What is being asked: Every line in the listing should be set down again verbatim.
>>>>>
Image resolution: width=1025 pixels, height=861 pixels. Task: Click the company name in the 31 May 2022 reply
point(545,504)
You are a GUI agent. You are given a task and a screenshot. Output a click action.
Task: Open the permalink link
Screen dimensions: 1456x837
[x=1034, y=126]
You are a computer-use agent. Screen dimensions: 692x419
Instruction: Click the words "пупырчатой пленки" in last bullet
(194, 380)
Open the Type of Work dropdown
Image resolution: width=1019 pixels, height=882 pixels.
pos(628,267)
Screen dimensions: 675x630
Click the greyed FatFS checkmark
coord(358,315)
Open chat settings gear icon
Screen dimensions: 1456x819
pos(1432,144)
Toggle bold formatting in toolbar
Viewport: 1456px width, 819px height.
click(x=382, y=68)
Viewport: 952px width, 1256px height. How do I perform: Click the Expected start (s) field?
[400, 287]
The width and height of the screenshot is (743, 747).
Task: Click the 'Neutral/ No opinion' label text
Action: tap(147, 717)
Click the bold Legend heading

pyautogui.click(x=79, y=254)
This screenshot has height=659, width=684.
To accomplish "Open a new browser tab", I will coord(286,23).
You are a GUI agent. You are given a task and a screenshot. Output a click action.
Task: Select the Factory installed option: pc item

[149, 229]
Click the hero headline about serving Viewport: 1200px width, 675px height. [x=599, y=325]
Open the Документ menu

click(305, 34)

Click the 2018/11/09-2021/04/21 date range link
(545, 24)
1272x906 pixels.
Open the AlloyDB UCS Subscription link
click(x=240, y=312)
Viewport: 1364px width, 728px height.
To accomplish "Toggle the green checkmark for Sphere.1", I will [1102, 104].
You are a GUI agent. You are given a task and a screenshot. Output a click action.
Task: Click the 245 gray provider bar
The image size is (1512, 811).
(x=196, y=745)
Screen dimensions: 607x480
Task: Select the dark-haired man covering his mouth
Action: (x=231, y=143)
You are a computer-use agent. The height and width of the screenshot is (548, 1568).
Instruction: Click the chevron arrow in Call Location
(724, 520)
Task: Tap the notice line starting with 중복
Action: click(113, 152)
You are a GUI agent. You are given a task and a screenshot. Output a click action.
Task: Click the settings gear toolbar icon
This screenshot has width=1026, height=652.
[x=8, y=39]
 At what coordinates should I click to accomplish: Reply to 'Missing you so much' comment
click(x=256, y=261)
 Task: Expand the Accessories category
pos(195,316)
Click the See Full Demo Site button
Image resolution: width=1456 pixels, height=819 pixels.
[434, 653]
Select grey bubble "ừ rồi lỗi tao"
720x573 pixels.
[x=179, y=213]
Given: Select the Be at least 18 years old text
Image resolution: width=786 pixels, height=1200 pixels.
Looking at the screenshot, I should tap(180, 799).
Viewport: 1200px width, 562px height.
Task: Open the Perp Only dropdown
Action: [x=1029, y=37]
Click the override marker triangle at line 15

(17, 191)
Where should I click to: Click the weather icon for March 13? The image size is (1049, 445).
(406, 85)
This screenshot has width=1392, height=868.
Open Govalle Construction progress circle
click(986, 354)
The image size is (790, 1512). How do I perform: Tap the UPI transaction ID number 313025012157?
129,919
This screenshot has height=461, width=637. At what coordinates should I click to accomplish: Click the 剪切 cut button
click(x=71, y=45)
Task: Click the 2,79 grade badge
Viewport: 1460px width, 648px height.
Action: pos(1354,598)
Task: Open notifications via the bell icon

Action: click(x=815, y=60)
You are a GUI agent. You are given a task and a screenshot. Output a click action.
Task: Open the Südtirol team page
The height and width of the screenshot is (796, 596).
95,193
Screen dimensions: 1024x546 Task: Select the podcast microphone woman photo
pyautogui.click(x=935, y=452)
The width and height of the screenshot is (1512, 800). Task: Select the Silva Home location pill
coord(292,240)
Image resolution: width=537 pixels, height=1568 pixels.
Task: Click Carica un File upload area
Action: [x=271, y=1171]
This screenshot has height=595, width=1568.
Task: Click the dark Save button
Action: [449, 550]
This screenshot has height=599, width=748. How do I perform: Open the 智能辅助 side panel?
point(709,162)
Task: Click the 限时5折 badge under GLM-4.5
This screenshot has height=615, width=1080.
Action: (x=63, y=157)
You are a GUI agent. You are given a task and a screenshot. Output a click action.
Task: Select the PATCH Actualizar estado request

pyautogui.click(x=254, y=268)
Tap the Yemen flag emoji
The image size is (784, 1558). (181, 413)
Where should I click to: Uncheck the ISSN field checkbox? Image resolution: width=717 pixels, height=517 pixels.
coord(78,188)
<<<<<
Your response:
Image resolution: width=1025 pixels, height=861 pixels. Task: Click the company name in the 31 May 2022 reply
point(545,504)
You are a GUI agent. You are given a task and a screenshot. Output a click action.
Task: Open the permalink link
Screen dimensions: 1456x837
[x=1034, y=126]
You are a computer-use agent. Screen dimensions: 692x419
Instruction: Click the words "пупырчатой пленки" in last bullet
(194, 380)
Open the Type of Work dropdown
Image resolution: width=1019 pixels, height=882 pixels.
pos(628,267)
Screen dimensions: 675x630
Click the greyed FatFS checkmark
coord(358,315)
Open chat settings gear icon
Screen dimensions: 1456x819
pos(1432,144)
Toggle bold formatting in toolbar
Viewport: 1456px width, 819px height.
click(x=382, y=68)
Viewport: 952px width, 1256px height. How do I perform: Click the Expected start (s) field?
[400, 287]
The width and height of the screenshot is (743, 747).
Task: Click the 'Neutral/ No opinion' label text
Action: tap(147, 717)
Click the bold Legend heading

pyautogui.click(x=79, y=254)
This screenshot has height=659, width=684.
To accomplish "Open a new browser tab", I will coord(286,23).
You are a GUI agent. You are given a task and a screenshot. Output a click action.
Task: Select the Factory installed option: pc item

[149, 229]
Click the hero headline about serving Viewport: 1200px width, 675px height. [x=599, y=325]
Open the Документ menu

click(305, 34)

Click the 2018/11/09-2021/04/21 date range link
(545, 24)
1272x906 pixels.
Open the AlloyDB UCS Subscription link
click(x=240, y=312)
Viewport: 1364px width, 728px height.
To accomplish "Toggle the green checkmark for Sphere.1", I will [1102, 104].
You are a GUI agent. You are given a task and a screenshot. Output a click action.
Task: Click the 245 gray provider bar
The image size is (1512, 811).
(x=196, y=745)
Screen dimensions: 607x480
Task: Select the dark-haired man covering his mouth
Action: (x=231, y=143)
You are a computer-use agent. The height and width of the screenshot is (548, 1568).
Instruction: Click the chevron arrow in Call Location
(724, 520)
Task: Tap the notice line starting with 중복
Action: click(113, 152)
You are a GUI agent. You are given a task and a screenshot. Output a click action.
Task: Click the settings gear toolbar icon
This screenshot has width=1026, height=652.
[x=8, y=39]
 At what coordinates should I click to accomplish: Reply to 'Missing you so much' comment
click(x=256, y=261)
 Task: Expand the Accessories category
pos(195,316)
Click the See Full Demo Site button
Image resolution: width=1456 pixels, height=819 pixels.
[434, 653]
Select grey bubble "ừ rồi lỗi tao"
720x573 pixels.
[x=179, y=213]
Given: Select the Be at least 18 years old text
Image resolution: width=786 pixels, height=1200 pixels.
Looking at the screenshot, I should tap(180, 799).
Viewport: 1200px width, 562px height.
Task: Open the Perp Only dropdown
Action: [x=1029, y=37]
Click the override marker triangle at line 15

(17, 191)
Where should I click to: Click the weather icon for March 13? The image size is (1049, 445).
(406, 85)
This screenshot has width=1392, height=868.
Open Govalle Construction progress circle
click(986, 354)
The image size is (790, 1512). How do I perform: Tap the UPI transaction ID number 313025012157?
129,919
This screenshot has height=461, width=637. At what coordinates should I click to accomplish: Click the 剪切 cut button
click(x=71, y=45)
Task: Click the 2,79 grade badge
Viewport: 1460px width, 648px height.
Action: pos(1354,598)
Task: Open notifications via the bell icon

Action: click(x=815, y=60)
You are a GUI agent. You are given a task and a screenshot. Output a click action.
Task: Open the Südtirol team page
The height and width of the screenshot is (796, 596).
95,193
Screen dimensions: 1024x546 Task: Select the podcast microphone woman photo
pyautogui.click(x=935, y=452)
The width and height of the screenshot is (1512, 800). Task: Select the Silva Home location pill
coord(292,240)
Image resolution: width=537 pixels, height=1568 pixels.
Task: Click Carica un File upload area
Action: [x=271, y=1171]
This screenshot has height=595, width=1568.
Task: Click the dark Save button
Action: [449, 550]
This screenshot has height=599, width=748. How do I perform: Open the 智能辅助 side panel?
point(709,162)
Task: Click the 限时5折 badge under GLM-4.5
This screenshot has height=615, width=1080.
Action: (x=63, y=157)
You are a GUI agent. You are given a task and a screenshot. Output a click action.
Task: Select the PATCH Actualizar estado request

pyautogui.click(x=254, y=268)
Tap the Yemen flag emoji
The image size is (784, 1558). (181, 413)
Where should I click to: Uncheck the ISSN field checkbox? Image resolution: width=717 pixels, height=517 pixels.
coord(78,188)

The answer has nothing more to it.